Just read this from Time: “…. As aides looked over the campaign calendar, chief strategist Mark Penn confidently predicted that an early win in California would put her over the top because she would pick up all the state’s 370 delegates. It sounded smart, but as every high school civics student now knows, Penn was wrong: Democrats, unlike the Republicans, apportion their delegates according to vote totals, rather than allowing any state to award them winner-take-all. Sitting nearby, veteran Democratic insider Harold M. Ickes, who had helped write those rules, was horrified — and let Penn know it. “How can it possibly be,” Ickes asked, “that the much vaunted chief strategist doesn’t understand proportional allocation?”

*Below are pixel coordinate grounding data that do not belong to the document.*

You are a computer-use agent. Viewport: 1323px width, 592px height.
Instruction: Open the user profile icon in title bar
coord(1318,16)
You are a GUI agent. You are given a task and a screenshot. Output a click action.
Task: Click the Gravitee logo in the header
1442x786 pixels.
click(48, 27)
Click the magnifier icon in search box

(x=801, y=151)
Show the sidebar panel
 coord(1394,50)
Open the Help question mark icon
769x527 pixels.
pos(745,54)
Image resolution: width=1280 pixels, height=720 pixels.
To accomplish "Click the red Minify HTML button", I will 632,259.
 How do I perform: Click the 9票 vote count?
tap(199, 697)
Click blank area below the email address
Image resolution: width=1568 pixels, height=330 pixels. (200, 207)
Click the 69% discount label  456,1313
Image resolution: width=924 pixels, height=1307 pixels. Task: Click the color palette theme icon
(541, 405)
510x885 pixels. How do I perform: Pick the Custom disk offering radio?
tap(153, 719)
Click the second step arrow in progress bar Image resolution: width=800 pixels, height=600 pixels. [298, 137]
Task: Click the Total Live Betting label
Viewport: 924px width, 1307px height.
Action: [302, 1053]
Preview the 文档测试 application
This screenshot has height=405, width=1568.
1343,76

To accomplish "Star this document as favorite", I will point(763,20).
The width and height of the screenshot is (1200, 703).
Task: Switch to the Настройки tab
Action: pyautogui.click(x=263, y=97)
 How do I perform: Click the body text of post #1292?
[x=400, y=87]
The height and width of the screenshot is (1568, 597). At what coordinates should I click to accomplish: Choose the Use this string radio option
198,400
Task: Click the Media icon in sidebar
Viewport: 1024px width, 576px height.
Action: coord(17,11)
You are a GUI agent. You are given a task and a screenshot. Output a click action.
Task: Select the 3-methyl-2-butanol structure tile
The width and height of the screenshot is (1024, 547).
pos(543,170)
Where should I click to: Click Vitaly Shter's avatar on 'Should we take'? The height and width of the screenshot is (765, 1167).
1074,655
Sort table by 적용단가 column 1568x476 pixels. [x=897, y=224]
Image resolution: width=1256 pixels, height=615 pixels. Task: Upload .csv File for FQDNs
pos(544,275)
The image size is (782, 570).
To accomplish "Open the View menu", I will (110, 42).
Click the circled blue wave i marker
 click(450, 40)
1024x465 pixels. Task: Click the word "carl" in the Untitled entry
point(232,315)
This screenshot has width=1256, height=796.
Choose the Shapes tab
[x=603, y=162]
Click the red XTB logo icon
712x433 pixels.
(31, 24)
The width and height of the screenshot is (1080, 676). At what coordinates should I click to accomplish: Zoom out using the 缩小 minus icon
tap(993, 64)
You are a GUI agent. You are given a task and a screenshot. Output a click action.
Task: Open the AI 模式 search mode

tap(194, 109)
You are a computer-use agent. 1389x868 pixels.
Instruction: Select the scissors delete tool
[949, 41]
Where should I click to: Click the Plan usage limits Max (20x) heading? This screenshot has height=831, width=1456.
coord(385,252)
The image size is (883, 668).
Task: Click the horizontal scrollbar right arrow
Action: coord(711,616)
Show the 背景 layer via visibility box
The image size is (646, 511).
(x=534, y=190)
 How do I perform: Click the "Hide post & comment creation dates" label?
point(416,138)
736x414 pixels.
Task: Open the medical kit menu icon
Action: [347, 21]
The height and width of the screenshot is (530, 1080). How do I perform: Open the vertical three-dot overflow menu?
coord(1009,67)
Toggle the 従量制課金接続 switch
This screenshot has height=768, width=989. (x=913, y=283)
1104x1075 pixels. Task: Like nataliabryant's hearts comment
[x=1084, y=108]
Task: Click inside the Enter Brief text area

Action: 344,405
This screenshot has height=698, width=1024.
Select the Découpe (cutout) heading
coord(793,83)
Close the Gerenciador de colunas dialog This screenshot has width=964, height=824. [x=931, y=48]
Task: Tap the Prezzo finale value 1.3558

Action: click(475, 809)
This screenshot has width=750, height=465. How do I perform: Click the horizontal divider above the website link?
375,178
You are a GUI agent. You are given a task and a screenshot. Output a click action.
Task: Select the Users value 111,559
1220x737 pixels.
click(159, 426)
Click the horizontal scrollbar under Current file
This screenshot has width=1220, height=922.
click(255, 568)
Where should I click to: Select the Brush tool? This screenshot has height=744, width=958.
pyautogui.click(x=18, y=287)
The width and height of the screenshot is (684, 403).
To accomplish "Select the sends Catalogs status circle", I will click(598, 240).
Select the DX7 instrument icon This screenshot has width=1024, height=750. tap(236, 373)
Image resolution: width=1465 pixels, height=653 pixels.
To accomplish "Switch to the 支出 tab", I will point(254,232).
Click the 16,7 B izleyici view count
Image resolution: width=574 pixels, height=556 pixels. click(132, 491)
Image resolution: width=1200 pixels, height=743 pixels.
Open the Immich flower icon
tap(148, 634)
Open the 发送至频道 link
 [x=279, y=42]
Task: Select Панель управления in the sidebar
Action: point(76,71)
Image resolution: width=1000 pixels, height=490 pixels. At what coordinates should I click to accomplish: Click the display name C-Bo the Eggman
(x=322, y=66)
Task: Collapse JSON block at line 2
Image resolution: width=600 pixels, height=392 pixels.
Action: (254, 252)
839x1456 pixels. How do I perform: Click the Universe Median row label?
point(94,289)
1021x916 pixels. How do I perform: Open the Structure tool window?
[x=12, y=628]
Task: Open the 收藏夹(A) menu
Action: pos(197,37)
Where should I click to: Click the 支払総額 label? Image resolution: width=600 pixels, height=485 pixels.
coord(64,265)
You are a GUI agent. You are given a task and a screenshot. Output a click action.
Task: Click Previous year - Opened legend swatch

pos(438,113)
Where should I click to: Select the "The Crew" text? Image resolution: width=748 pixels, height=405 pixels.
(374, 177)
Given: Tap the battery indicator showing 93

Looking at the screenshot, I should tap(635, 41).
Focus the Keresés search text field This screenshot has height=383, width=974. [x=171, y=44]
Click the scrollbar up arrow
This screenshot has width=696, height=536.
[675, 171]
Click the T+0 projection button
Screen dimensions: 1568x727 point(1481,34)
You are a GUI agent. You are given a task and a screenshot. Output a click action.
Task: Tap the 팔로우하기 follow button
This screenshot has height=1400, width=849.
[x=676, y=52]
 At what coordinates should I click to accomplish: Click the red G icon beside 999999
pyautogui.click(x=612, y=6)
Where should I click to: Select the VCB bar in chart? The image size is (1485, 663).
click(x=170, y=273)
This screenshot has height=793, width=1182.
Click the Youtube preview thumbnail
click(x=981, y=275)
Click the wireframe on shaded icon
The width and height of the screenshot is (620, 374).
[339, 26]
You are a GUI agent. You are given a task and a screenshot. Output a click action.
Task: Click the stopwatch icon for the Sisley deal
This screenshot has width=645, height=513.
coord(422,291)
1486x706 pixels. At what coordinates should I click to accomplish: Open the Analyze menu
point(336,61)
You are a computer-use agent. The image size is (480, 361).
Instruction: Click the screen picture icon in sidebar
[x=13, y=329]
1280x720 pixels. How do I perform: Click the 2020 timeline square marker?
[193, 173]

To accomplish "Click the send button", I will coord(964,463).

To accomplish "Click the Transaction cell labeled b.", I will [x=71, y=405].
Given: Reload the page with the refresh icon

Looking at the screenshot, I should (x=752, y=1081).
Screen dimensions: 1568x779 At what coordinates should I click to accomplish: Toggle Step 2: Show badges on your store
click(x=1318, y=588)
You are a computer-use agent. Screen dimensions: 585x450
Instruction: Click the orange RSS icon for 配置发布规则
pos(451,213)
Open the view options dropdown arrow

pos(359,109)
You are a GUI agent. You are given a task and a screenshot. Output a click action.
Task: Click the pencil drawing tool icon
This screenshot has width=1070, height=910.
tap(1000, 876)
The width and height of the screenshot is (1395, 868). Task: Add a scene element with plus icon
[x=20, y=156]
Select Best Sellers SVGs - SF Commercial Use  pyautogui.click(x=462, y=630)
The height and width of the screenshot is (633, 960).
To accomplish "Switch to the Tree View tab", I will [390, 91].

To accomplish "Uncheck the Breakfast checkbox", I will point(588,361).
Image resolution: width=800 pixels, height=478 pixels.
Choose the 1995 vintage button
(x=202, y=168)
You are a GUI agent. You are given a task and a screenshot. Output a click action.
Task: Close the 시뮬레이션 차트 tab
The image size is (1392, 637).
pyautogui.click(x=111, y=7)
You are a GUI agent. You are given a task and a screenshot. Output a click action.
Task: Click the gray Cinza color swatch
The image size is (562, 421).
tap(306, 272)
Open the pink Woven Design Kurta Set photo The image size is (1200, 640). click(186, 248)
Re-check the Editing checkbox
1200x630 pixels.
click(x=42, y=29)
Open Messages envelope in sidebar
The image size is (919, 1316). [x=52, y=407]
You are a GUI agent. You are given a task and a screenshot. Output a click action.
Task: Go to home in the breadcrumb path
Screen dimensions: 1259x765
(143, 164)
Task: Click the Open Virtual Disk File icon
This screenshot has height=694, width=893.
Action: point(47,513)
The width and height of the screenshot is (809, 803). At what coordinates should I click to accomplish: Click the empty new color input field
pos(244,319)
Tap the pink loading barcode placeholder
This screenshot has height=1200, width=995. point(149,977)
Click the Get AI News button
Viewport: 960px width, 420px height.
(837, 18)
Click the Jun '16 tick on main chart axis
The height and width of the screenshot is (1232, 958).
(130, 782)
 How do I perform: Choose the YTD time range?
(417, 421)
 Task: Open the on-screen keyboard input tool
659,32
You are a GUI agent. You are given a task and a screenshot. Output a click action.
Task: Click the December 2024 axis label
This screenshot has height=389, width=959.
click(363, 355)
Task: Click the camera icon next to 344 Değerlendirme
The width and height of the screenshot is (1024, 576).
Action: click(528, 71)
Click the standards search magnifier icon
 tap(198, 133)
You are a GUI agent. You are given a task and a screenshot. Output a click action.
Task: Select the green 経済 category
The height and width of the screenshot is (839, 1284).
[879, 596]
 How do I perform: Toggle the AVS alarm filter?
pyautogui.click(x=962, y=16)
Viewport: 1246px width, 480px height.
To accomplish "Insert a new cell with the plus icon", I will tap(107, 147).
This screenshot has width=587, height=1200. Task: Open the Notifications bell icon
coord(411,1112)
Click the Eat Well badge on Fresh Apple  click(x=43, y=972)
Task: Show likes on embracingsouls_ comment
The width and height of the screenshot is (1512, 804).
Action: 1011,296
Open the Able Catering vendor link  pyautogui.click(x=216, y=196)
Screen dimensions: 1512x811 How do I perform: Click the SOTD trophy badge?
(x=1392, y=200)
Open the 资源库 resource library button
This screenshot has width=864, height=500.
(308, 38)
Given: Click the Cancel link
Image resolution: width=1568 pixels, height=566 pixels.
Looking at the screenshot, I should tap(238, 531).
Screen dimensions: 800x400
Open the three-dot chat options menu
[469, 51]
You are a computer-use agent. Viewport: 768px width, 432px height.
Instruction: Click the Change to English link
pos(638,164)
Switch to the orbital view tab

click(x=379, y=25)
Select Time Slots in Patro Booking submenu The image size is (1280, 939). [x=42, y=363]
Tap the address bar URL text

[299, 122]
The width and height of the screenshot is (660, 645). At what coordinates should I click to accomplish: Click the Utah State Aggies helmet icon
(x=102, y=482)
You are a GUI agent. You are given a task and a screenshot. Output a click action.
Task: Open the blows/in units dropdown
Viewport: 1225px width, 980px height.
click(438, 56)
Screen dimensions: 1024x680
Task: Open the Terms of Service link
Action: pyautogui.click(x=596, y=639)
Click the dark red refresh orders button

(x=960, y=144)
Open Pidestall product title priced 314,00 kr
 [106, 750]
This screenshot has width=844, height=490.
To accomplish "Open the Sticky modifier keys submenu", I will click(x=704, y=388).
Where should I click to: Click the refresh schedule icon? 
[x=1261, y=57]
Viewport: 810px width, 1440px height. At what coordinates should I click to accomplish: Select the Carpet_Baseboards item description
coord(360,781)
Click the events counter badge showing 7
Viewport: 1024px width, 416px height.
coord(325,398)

Now the attention will be on Obama’s V-P choice and whether or not he goes for Hillary. This one is going to run because the defeat of Hillary who came within a whisker in the popular vote is going to lead to massive pressure for her to be put on the ticket.

Does Barack show that he’s his own man by rejecting this – or will it be better for party unity to bring Hillary on board? It’s a hard call and, technically it’s not for him to make. The decision on who should be the V-P nominee will, like the President slot, be made by the delegates to the party convention in Denver – a large proportion of whom are fierce supporters of Hillary.

Punters betting in the V-P market need to understand the rules. I am long on Hillary because I believe that party pressure will be such that it’s going to be difficult for him not to offer it to her. Some others disagree strongly.

But that’s what political betting is all about.